On March 7, Sen. Debbie Stabenow (D–Mich.) and Rep. Suzan DelBene (D–Wash.–1) both introduced the Timber Innovation Act, advocating for tall wood building construction—structures built with mass timber at a minimum of 85 feet tall—to the U.S. Senate and House of Representatives after a similar bills expired in 2016. The bill outlines the various steps that the U.S. Department of Agriculture (USDA) propose, which includes: conducting research on innovative wood products; collaborating with the wood-products industry to create clear goals; establishing grants for higher education institutions, individuals, and local and state entities for wood products research; and facilitating a Tall Wood Building Prize competition over the next five years.
“Building construction using wood and mass timber products directly supports jobs in areas of rural America that have yet to recover from the recession and would lessen our dependence on fossil-fuel intensive alternatives,” said American Wood Council president and CEO Robert Glowinski in a press release. “Having the federal government encourage further development of this emerging construction technology stands to benefit and enhance both infrastructure development and putting people to work.”

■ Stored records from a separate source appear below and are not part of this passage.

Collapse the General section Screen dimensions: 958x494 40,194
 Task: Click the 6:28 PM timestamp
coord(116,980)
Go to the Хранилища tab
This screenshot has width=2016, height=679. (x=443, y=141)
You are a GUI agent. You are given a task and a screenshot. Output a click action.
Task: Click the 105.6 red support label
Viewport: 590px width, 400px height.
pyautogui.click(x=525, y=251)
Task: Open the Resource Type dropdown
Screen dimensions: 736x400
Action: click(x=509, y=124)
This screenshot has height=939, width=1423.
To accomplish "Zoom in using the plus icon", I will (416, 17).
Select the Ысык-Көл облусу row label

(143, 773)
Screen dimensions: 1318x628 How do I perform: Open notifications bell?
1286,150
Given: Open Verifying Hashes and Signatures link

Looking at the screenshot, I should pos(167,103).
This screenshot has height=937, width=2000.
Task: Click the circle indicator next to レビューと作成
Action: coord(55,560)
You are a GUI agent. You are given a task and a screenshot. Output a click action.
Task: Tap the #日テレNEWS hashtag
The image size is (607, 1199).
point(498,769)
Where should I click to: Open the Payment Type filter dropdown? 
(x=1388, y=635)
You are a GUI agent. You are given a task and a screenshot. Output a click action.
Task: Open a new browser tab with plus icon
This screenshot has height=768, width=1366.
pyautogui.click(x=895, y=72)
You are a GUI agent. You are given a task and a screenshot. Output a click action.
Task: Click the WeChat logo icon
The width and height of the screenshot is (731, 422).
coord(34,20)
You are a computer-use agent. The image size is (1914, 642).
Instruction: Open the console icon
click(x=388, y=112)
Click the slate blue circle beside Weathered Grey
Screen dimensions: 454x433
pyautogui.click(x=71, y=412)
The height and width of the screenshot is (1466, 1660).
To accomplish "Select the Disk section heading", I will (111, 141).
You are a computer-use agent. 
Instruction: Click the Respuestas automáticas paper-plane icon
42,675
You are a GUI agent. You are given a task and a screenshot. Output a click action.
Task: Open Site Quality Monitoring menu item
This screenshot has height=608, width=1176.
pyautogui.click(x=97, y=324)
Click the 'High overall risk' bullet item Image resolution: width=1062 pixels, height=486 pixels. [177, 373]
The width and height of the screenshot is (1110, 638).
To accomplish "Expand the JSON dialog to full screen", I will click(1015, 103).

According to the Senate bill, research, development, and education will prioritize improved commercialization of innovative wood products, understanding the safety of the materials, and research on the environmental footprint of related materials and the environmental impact of such structures on wildlife. The proposed legislation also directly calls for retrofitting or utilizing sawmill facilities in areas with heightened unemployment rates (specifically those exceeding 1 percent higher than the national average).
“Mass-timber technology is revolutionizing and disrupting the way buildings are being built around the world,” said Binational Softwood Lumber Council general manager Cees de Jager in the press release. “Unfortunately, the United States has been trailing other markets in this regard.”
The Timber Innovation Act was introduced a couple weeks after a developer in New York axed plans for a 10-story mass-timber condominium, designed by SHoP Architects, citing funding issues. The bill, which calls for a five-year timeline for the research and development components of the legislation, has been referred to the Senate committee on agriculture, nutrition, and forestry.